Wednesday, March 22, 2017

Creating a “CRL consensus” on goals and standards is at the heart of CRL’s shared print agenda. Essential to establishing that consensus is CRL’s Collections and Services Policy Committee (CSPC). The committee was instrumental in the past in shaping the terms of CRL partnerships with the Linda Hall Library and the Law Library Microfilm Consortium, and they will similarly be involved in shaping terms with future partners.

Martha Hruska, chair, and other members of the committee have identified a number of areas in which our planning is still evolving. In the context of discussing the “sea change” the CSPC posed three questions, which I want to address in this blog post:
 

1. As CRL evolves from a single repository to a network of trusted partner repositories, who might be engaged in that network, and what trusted partner repositories are under consideration?

With the Linda Hall arrangement in place for STE serials, CRL is now focusing on the humanities and social sciences. It would be premature to name potential partners at this stage, but the profile of candidate organizations is certain.  Major U.S. and Canadian research libraries and “libraries of record”, with deep and extensive HSS holdings, and that have longstanding commitments to comprehensive collecting, would be natural candidates to form the core of such a network.  Cooperative shared print programs that can provide the requisite commitments to both archiving and providing electronic access to holdings would also be appropriate partners.
 

2. Would an academic/university library partnership have different characteristics than the Linda Hall arrangement, and if so, what long-term assurances should CRL put in place as the network expands?

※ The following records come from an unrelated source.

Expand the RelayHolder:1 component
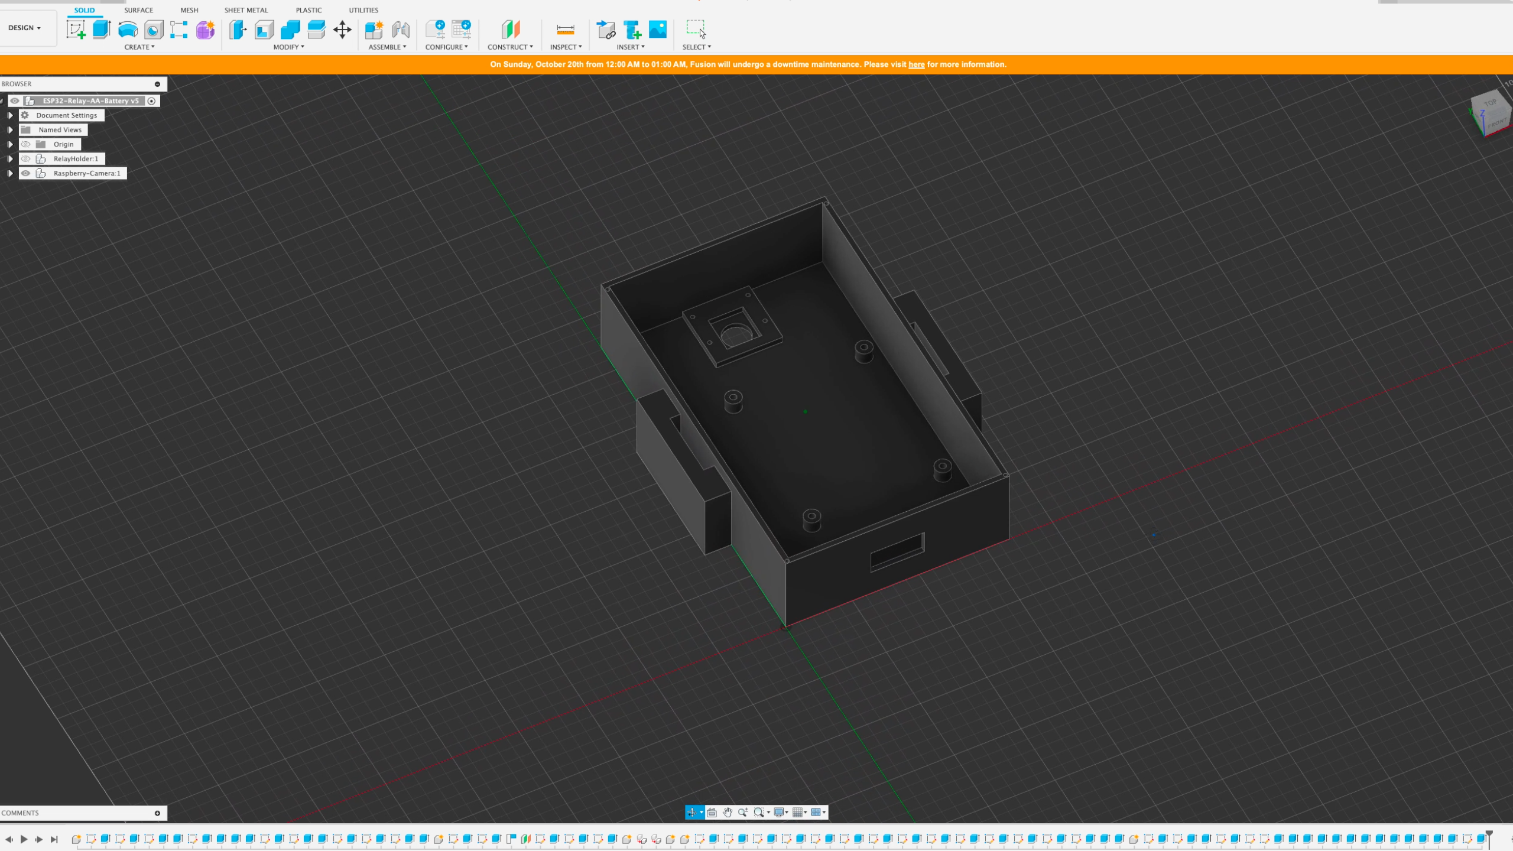The image size is (1513, 851). click(x=9, y=158)
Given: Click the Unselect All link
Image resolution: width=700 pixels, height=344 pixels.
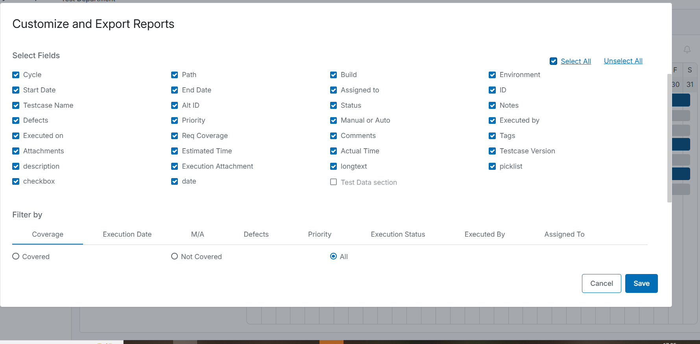Looking at the screenshot, I should (623, 61).
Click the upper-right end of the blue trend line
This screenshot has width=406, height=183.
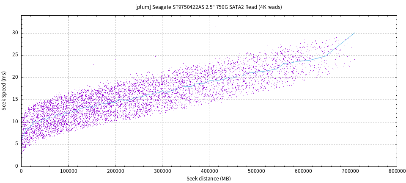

CRL has maintained a high bar for collection stewardship. The long-term assurances we put in place with the Linda Hall Library arrangement are the subject of my post of March 10. Linda Hall is a unique institution, and brought special strengths to the partnership. Future arrangements will therefore likely differ from the Linda Hall arrangement, but the terms of stewardship will be no less stringent. As the network expands, CSPC must help determine how many distributed copies of a given serial are enough, how strong the commitments on archiving should be, to what extent archiving commitments should be audited, and what services archiving partners must provide. All of these terms will be structured to ensure a return to member libraries that is adequate to justify CRL’s investment.
 

3. How will CRL align its vision with its means, and what kind of business model will enable funding the costs of digitization and working with new partners?  How does this affect CRL’s budget going forward?

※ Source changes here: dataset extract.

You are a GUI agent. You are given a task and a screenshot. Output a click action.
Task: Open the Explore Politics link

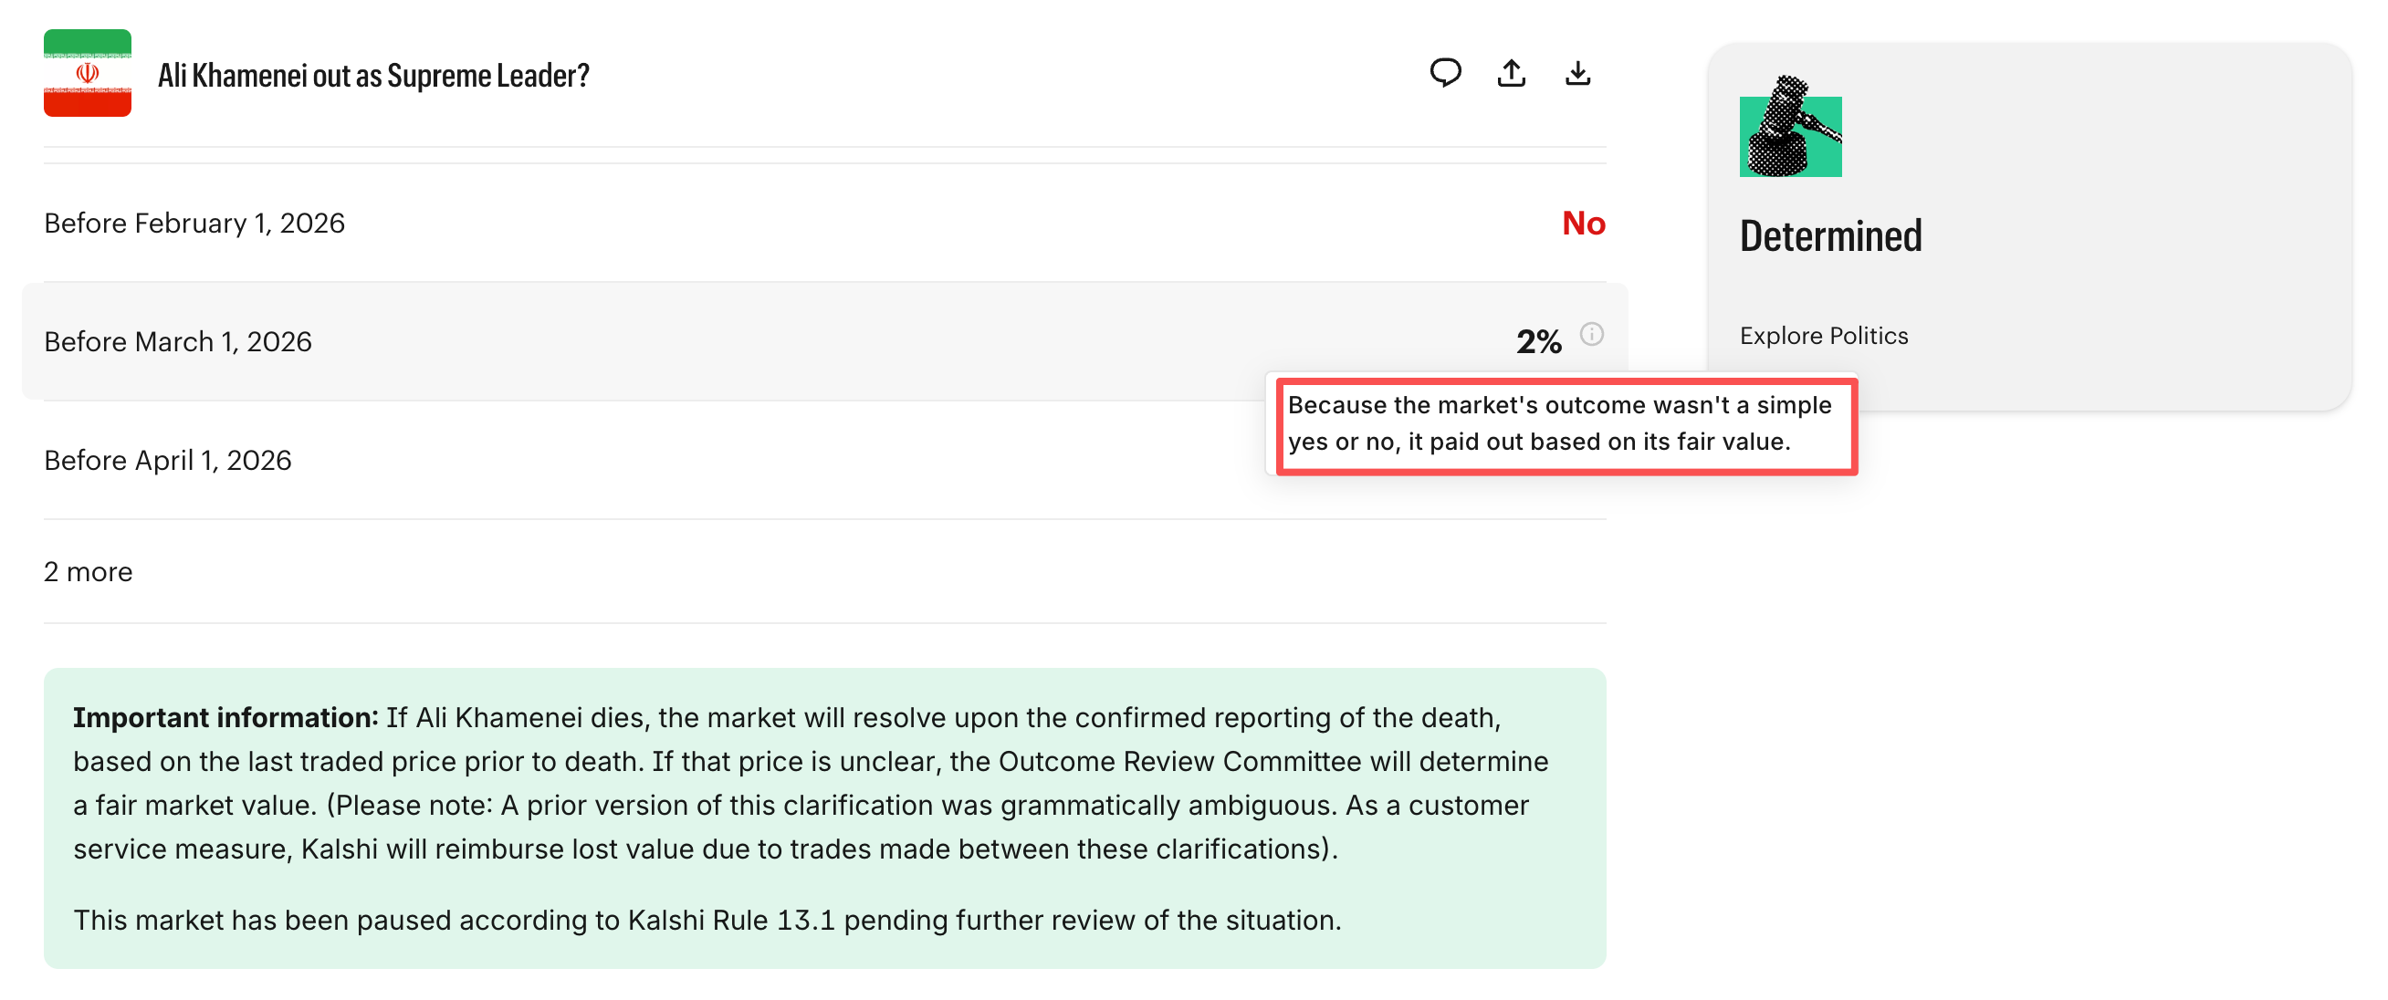pos(1823,335)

There will be costs involved in further developing the shared collections, filling gaps in holdings, and digitization and hosting of shared materials. Therefore aligning vision with means will be critical to success. Throughout CRL’s history the organization has been, among other things, a mechanism for aligning action with resources. In keeping with that history a “CRL consensus” on standards and service will be a matter of CRL libraries deciding what they can and will support. CSPC will help us achieve that consensus.

There is a significant pool of resources (about $7 million/year) that CRL members now put toward the shared collections. To date we’ve done a great deal with that funding: we built, maintained and continued to provide access to a corpus of five million items, including about 50,000 serial titles. Through investment in the Linda Hall partnership we’ve been able to make another 40,000+ titles available. And we are digitizing about four million pages a year to provide electronic access to the shared collections.Given the state of public finances at both federal and state level, we don’t envision much additional funding becoming available for shared print. We therefore have to scale our aspirations to the level of resources the membership provides, grow that membership to support new capabilities, and form new partnerships that generate tangible new benefits for CRL libraries.

 

CRL has added new benefits and services for members in the past few years by drawing upon its reserve funds. We cannot do that indefinitely. Therefore we now propose to begin reallocating resources to new services from print and microform collections that are either not essential to CRL’s mission and those of diminishing value to members.  This will enable us to shift the balance between CRL fixed assets (bricks and mortar, centralized collections) and liquid assets that are more conducive to expanding the shared collections and the services built around those collections.

Libraries face hard decisions. Guided by our Board of Directors, the Collections and Services Policy Committee, and CRL’s 209 voting member libraries we are forging community consensus on what is both desirable and affordable. That will be the topic of my report at the Council of Voting Members meeting on April 21. I encourage the representatives of all CRL voting member institutions to participate in the meeting.